The UK government is mulling proposals that will prevent asset managers from signing non-disclosure agreements with their public pension fund investors.
Amendments to the UK’s Pension Schemes Bill, put forward by several House of Lords members, aims to stop asset managers concealing fees in a bid to provide pensioners with more information about how their pensions are managed.
Specifically, clause 38 of the proposal states that pension fund managers “shall be under a general requirement to account to their beneficiaries for all actions taken in the performance of their investment functions…and be under a general requirement to act transparently in that regard…and shall comply with any reasonable request for information.”
The proposal was submitted to parliament last month and will need approval from the Treasury and the Department for Business, Innovation and Skills. If adopted, the law could take effect as early as March.
Throughout 2014, a debate raged on fee transparency, both from within the industry and from outside critics who argued taxpayer-funded pension plans should disclose their fee arrangements with asset managers. BlackRock, the world’s biggest fund house, told the Financial Times in November that it was “neither in the interest of institutional investors nor of investment managers to ban non-disclosure agreements”.

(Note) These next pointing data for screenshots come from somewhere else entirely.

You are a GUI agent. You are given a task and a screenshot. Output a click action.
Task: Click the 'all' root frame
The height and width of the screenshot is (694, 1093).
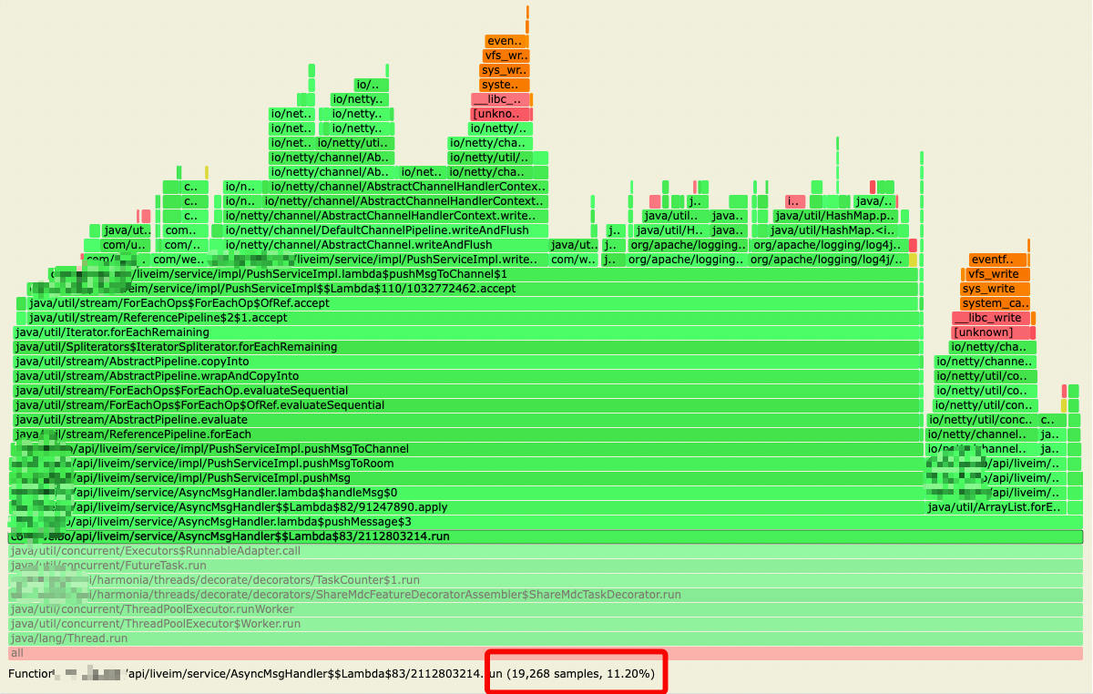tap(546, 653)
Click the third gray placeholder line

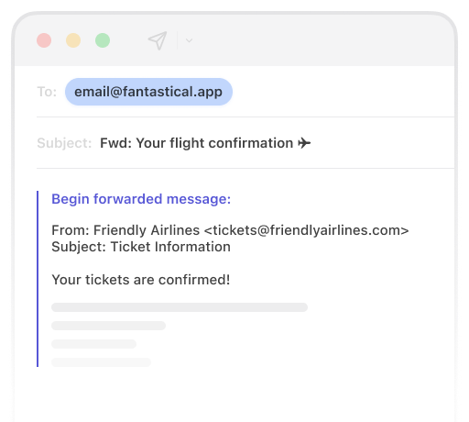pos(93,344)
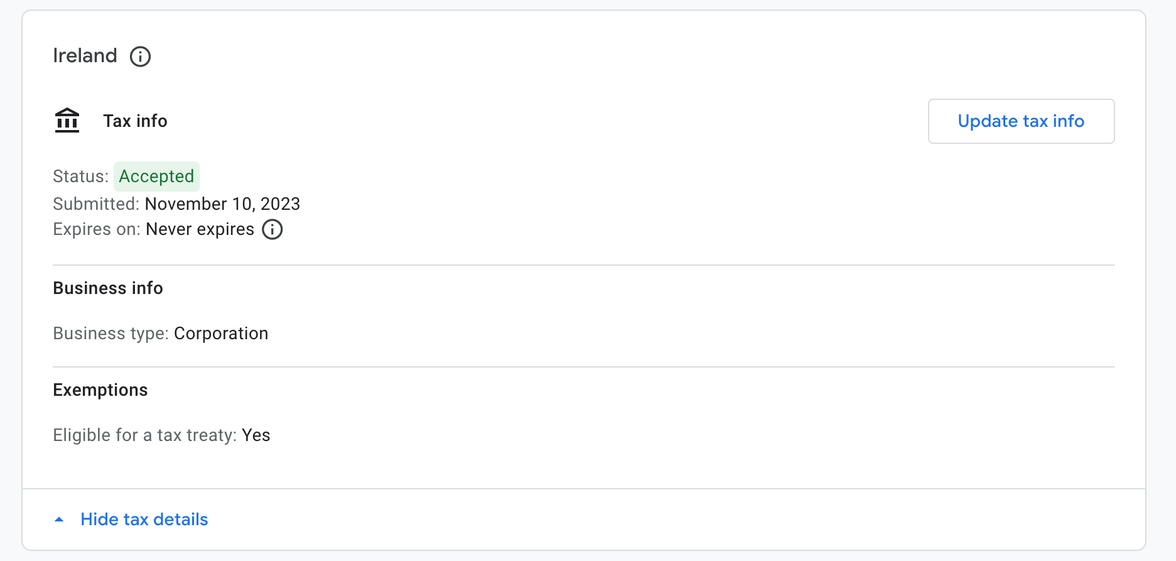Open the Business info section heading
Viewport: 1176px width, 561px height.
107,288
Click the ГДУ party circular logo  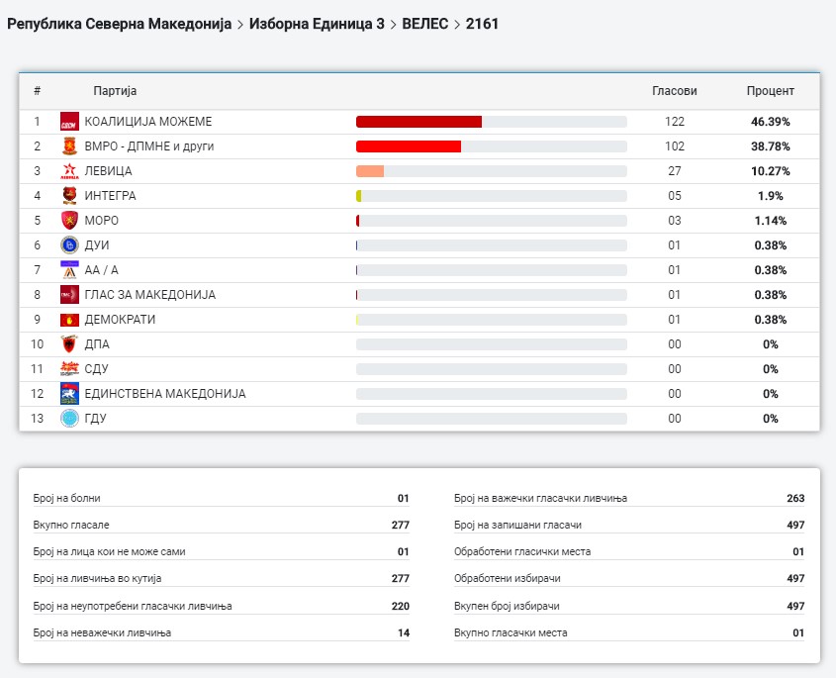(69, 419)
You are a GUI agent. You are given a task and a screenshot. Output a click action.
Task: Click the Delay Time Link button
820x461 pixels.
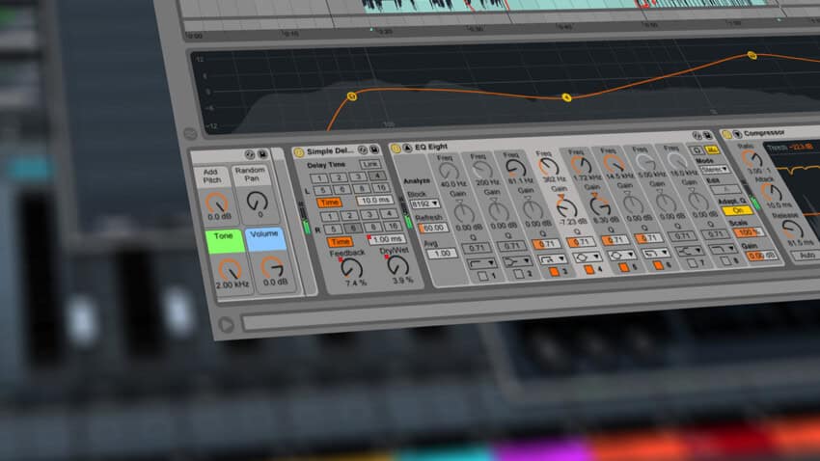coord(369,165)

In past interviews with pfm, no manager described management fees a vital trade secret, nor defended the idea that disclosing them can make or break a firm. However, GPs perceive the fee debate as a proxy battle for disclosing other data that really are sensitive to the firm’s ability to do business, such as the finer points of their investment strategies, key man clauses and the like. Fund managers argue these items are documented in the LPA, and if the LPA can no longer be subjected to non-disclosure, then sooner or later demands will be made to publish other types of fund-specific information also.